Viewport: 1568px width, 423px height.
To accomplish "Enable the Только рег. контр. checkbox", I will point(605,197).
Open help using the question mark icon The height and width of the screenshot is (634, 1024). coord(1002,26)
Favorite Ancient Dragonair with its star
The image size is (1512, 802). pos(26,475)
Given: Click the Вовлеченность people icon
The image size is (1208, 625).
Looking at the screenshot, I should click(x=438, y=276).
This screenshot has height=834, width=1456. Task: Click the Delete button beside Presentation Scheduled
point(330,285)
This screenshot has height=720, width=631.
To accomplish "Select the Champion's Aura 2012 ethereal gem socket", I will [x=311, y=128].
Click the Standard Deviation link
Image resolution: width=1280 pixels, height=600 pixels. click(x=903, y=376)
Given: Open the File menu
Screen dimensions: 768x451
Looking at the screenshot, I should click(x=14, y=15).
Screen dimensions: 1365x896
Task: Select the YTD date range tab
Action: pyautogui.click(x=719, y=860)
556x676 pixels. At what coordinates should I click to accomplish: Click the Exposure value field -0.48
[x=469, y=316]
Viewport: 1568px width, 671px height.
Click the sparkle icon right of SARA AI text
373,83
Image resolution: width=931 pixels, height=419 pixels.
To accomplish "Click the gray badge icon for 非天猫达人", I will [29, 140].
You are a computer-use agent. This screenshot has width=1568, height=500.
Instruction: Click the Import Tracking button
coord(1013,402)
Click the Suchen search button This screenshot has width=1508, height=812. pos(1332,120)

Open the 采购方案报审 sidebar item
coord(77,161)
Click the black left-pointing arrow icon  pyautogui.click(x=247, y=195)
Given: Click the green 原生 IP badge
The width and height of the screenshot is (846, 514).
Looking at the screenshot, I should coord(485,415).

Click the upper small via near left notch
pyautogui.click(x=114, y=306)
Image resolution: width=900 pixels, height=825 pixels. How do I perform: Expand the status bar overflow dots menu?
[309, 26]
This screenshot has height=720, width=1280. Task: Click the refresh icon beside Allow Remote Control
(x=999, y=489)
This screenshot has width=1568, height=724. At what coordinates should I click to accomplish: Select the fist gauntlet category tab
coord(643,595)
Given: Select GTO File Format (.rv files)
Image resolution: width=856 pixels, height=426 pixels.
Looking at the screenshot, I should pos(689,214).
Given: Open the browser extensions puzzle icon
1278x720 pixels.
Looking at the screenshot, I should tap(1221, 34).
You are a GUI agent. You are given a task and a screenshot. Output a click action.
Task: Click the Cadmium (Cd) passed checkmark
________
▶ **EXERCISE PROMPT**: After locating the line that contains "Given: Open the browser", print that line and every one after it through the last line of the listing, exactly.

▶ **TASK RESULT**:
Given: Open the browser extensions puzzle icon
1278x720 pixels.
Looking at the screenshot, I should tap(1221, 34).
You are a GUI agent. You are given a task and a screenshot. Output a click action.
Task: Click the Cadmium (Cd) passed checkmark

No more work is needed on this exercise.